Cristo tomó las llaves de hogares peruanos durante la Semana de la Familia
Cientos de matrimonios adventistas renovaron su fe en Dios, y numerosas parejas invitadas decidieron estudiar la Biblia.

"Porque toda casa es hecha por alguno; pero el que hizo todas las cosas es Dios" (Hebreos 3:4). En medio de una sociedad que enfrenta crecientes desafíos familiares, la Iglesia Adventista del Séptimo Día desarrolló en el Perú la Semana de la Familia 2026, bajo el lema “Las llaves de la felicidad”, una iniciativa de la División Sudamericana que destacó los principios bíblicos capaces de transformar los hogares en espacios de fe, amor y esperanza.
Como parte de esta iniciativa, del 9 al 13 de junio se realizó una gira especial de predicación con el pastor Alacy Mendes Barbosa, líder del Ministerio de la Familia para Sudamérica, y el pastor Guillermo Delgado, líder del Ministerio de la Familia para la Unión Peruana del Sur. El recorrido incluyó Juliaca, Arequipa, Cusco, Lima Sur y Lima, llevando un mensaje de restauración y misión.

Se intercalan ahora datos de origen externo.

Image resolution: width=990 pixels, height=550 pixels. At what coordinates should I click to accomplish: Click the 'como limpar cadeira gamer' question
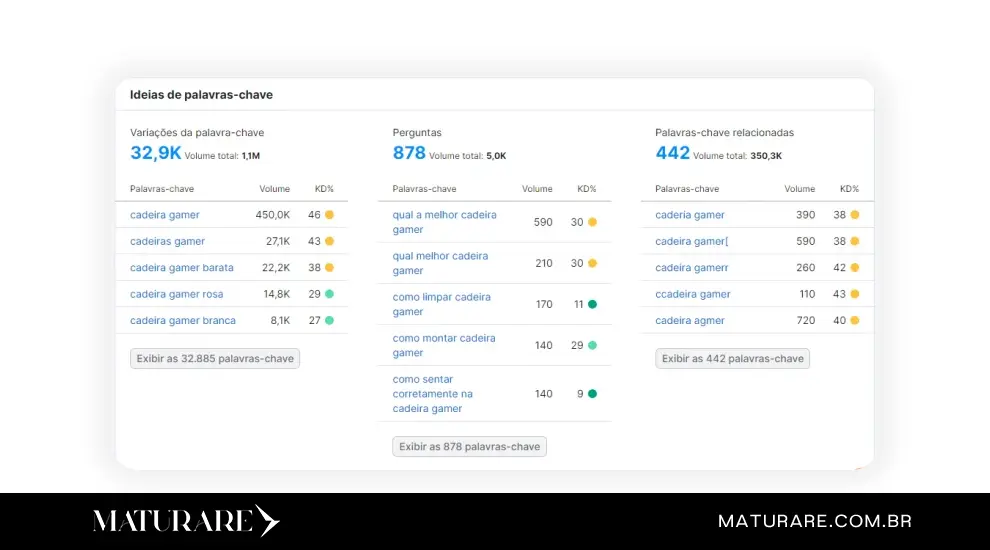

La respuesta fue significativa
Más de 500 parejas de casados asistieron a escuchar los mensajes bíblicos en Juliaca, 300 en Arequipa, 260 en Lima Sur, 148 en Lima y 90 en Cusco; además, entre los invitados, matrimonios no adventistas decidieron iniciar estudios bíblicos, una decisión que también se repitió en otras ciudades. El propósito de la gira fue convertir a los matrimonios adventistas en parejas misioneras, invitando a otras familias a acercarse a Cristo.

Iglesias locales comprometidas
Además, en 15 regiones del país; pastores, líderes y predicadores compartieron los temas preparados para la Semana de la Familia, recordando que un hogar sostenido por la gracia de Cristo puede convertirse en un refugio de esperanza para estos tiempos. Asimismo, cientos de parejas acudieron a ceremonias de renovación de votos matrimoniales organizadas por las iglesias locales.



En un mundo que necesita esperanza, las familias cristianas están llamadas a desempeñar un papel fundamental en el cumplimiento de la misión encomendada por Cristo. Cada hogar misionero que comparte su fe con sus vecinos, amigos y otras familias, está preparando corazones para el regreso de Jesús.